### ASSIGNED TASK
Return the records below exactly as they are written.

Stored data entries:
-*-*-
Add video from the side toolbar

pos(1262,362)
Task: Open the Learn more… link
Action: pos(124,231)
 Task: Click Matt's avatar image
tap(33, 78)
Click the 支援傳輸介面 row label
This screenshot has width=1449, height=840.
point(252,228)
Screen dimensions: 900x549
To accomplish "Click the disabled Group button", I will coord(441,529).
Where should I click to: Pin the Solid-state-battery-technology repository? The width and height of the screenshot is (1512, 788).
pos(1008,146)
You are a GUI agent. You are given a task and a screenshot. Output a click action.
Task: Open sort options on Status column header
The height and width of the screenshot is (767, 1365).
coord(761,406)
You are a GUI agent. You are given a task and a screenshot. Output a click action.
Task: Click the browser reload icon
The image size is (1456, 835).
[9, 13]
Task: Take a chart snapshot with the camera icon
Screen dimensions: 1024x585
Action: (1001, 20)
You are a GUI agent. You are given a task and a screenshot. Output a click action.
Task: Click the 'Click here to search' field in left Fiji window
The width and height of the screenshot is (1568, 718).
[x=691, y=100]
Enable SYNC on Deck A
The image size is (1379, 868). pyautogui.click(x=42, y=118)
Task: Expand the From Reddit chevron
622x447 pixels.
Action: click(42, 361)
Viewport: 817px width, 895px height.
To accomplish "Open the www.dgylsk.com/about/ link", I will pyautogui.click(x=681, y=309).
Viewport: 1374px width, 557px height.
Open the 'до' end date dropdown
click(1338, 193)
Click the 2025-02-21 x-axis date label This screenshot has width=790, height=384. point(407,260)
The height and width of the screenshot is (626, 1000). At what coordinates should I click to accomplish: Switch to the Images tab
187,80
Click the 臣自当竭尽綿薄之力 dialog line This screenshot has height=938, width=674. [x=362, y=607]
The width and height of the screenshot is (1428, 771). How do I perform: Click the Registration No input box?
-*-*-
### SOLUTION TO THIS TASK
Add video from the side toolbar

pos(1262,362)
Task: Open the Learn more… link
Action: pos(124,231)
 Task: Click Matt's avatar image
tap(33, 78)
Click the 支援傳輸介面 row label
This screenshot has width=1449, height=840.
point(252,228)
Screen dimensions: 900x549
To accomplish "Click the disabled Group button", I will coord(441,529).
Where should I click to: Pin the Solid-state-battery-technology repository? The width and height of the screenshot is (1512, 788).
pos(1008,146)
You are a GUI agent. You are given a task and a screenshot. Output a click action.
Task: Open sort options on Status column header
The height and width of the screenshot is (767, 1365).
coord(761,406)
You are a GUI agent. You are given a task and a screenshot. Output a click action.
Task: Click the browser reload icon
The image size is (1456, 835).
[9, 13]
Task: Take a chart snapshot with the camera icon
Screen dimensions: 1024x585
Action: (1001, 20)
You are a GUI agent. You are given a task and a screenshot. Output a click action.
Task: Click the 'Click here to search' field in left Fiji window
The width and height of the screenshot is (1568, 718).
[x=691, y=100]
Enable SYNC on Deck A
The image size is (1379, 868). pyautogui.click(x=42, y=118)
Task: Expand the From Reddit chevron
622x447 pixels.
Action: click(42, 361)
Viewport: 817px width, 895px height.
To accomplish "Open the www.dgylsk.com/about/ link", I will pyautogui.click(x=681, y=309).
Viewport: 1374px width, 557px height.
Open the 'до' end date dropdown
click(1338, 193)
Click the 2025-02-21 x-axis date label This screenshot has width=790, height=384. point(407,260)
The height and width of the screenshot is (626, 1000). At what coordinates should I click to accomplish: Switch to the Images tab
187,80
Click the 臣自当竭尽綿薄之力 dialog line This screenshot has height=938, width=674. [x=362, y=607]
The width and height of the screenshot is (1428, 771). How do I perform: Click the Registration No input box?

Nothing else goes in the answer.